The entries that follow should be reproduced exactly, with no images carried over.

* _Excerpts from a dataset_
'''
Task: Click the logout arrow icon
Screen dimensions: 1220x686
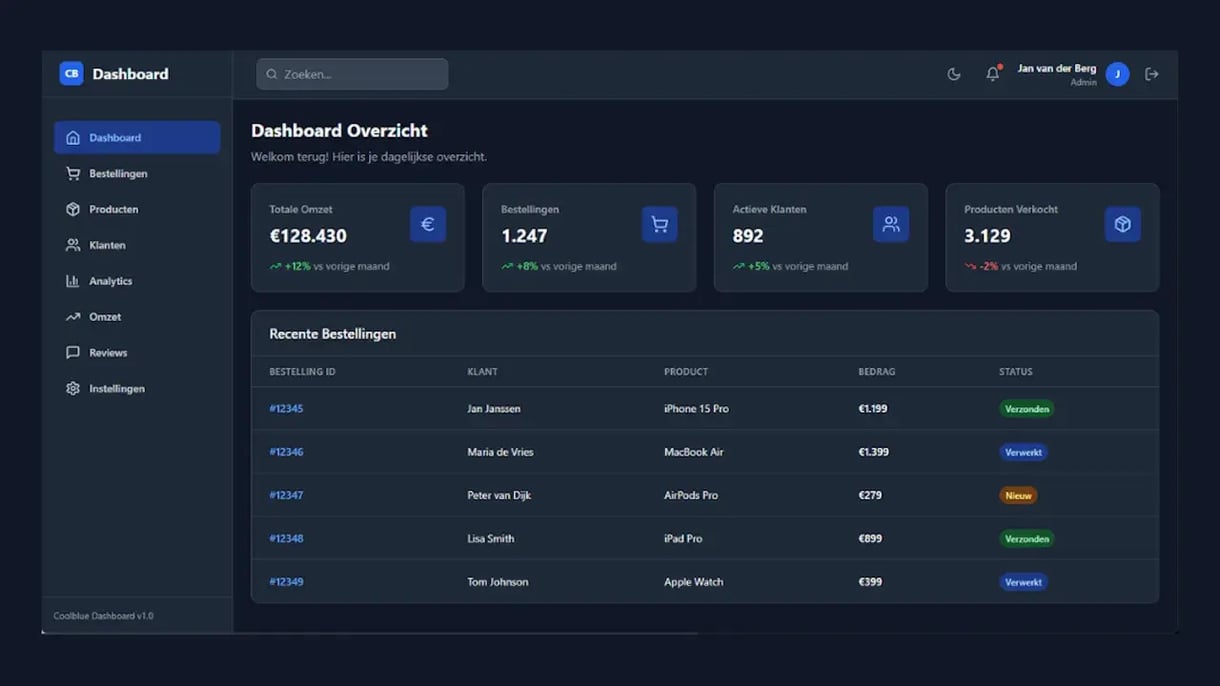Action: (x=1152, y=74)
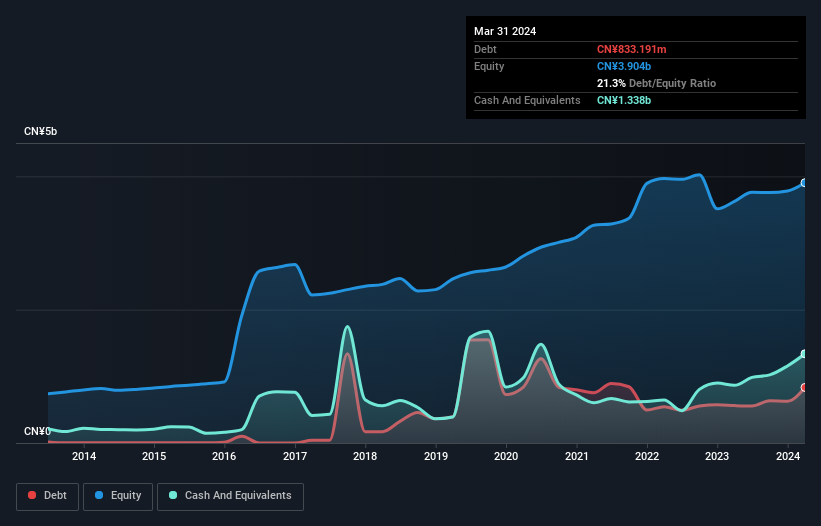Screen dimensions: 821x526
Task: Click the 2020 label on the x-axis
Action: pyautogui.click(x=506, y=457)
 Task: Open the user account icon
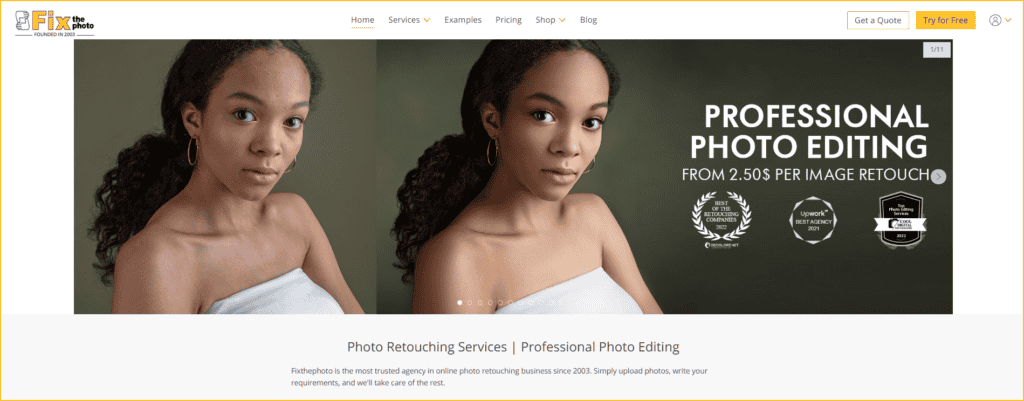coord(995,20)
'''
* _Response to this task_
Task: Click the logout arrow icon
Screen dimensions: 1220x686
Action: (x=1152, y=74)
Screen dimensions: 821x526
Task: Click the 2020 label on the x-axis
Action: pyautogui.click(x=506, y=457)
 Task: Open the user account icon
coord(995,20)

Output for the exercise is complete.